What the most effective managing directors do differently
McKinsey's executive effectiveness research identified a subset of MDs who consistently outperform on both personal sustainability metrics and business performance. The distinguishing practices:
1. Structured time blocking for strategic work. High-performing MDs protect strategic thinking time as a standing calendar commitment - typically 3 blocks of 90-120 minutes per week that are not subject to meeting requests. McKinsey found this cohort spends 22% of their week on strategic work versus the sector average of 14%.
2. Executive assistant with genuine decision-authority. MDs who grant experienced EAs authority to accept, decline, and reschedule meetings - rather than simply confirming or deferring - recapture an average of 4.3 hours per week in calendar management overhead alone.
3. Weekly communication batching. Processing stakeholder communications in defined windows (rather than throughout the day) reduces context-switching and recaptures an average of 3.1 hours per week according to Deloitte's 2025 survey.
4. Quarterly delegation reviews. High-performing MDs formally review what they are still handling personally each quarter and actively push more categories down to direct reports. Over 12 months, this practice expands delegation reach by an average of 15 percentage points.
5. Board preparation outsourcing. Partnering with a company secretary, governance coordinator, or capable EA to own board pack compilation (with the MD reviewing and approving rather than drafting) saves an average of 2.5 hours per governance cycle.
For a deeper look at executive delegation practices, see executive delegation statistics 2026 and executive assistant ROI statistics 2026.
Key managing director time management statistics summary
| Statistic | Figure |
|---|---|
| Average MD weekly hours | 60-68 hours |
| Share of week in deep strategic thinking | 14% |
| Share of week in internal meetings | 38% |
| Share of week on board/governance work | 17% |
| Share of week on client/BD work | 13% |
| Average internal meetings per week | 19-24 |
| % of meetings resulting in decisions | 41% |
| Hours saved through structured delegation | 9 hours/week |
| Average FTSE 350 MD tenure | 5.1 years |
| Average PE-backed MD tenure | 3.7 years |
Sources: Korn Ferry Executive Time Survey 2025; McKinsey Executive Time Survey 2024; Spencer Stuart Global Board Index 2024; Deloitte UK Leadership Survey 2025; Harvard Business Review 2024; Gartner Executive Research 2025.

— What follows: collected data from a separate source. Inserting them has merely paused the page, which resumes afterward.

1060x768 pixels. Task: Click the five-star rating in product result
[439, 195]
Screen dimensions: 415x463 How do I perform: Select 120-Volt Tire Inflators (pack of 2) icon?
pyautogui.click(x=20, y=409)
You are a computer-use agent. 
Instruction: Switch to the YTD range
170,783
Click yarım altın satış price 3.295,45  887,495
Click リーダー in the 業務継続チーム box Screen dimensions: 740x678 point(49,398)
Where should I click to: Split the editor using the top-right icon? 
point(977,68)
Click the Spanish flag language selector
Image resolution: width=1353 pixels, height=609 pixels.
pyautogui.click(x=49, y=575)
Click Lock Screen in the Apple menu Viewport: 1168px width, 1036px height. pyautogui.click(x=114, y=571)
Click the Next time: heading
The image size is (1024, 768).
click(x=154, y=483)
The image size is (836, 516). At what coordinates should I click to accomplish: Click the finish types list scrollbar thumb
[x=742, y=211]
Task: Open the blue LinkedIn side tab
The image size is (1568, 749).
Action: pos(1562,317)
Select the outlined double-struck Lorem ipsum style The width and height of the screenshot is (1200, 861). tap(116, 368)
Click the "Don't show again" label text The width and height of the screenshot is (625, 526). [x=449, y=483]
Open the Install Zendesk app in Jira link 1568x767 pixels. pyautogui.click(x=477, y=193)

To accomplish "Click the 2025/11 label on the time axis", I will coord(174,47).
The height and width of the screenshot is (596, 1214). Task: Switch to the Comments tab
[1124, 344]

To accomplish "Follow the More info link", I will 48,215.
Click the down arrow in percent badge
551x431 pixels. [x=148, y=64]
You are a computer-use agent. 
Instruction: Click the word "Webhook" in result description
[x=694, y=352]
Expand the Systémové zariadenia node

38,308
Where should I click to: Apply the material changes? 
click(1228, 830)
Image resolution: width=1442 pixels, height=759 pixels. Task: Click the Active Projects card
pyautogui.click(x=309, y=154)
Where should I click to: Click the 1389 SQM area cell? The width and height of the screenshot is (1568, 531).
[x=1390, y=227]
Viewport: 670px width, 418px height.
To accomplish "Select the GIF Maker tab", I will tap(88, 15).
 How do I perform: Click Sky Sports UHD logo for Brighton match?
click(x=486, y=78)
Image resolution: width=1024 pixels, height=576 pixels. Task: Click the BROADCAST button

Research methodology: Statistics in this article draw from named studies and surveys published between 2023 and 2025. Sample sizes and methodologies vary by source. Managing Director as a title spans multiple organizational contexts (UK corporate governance, investment banking, professional services, PE-backed businesses) - figures represent cross-sector averages unless otherwise specified. Individual executive experience will vary based on industry, organization size, and role structure.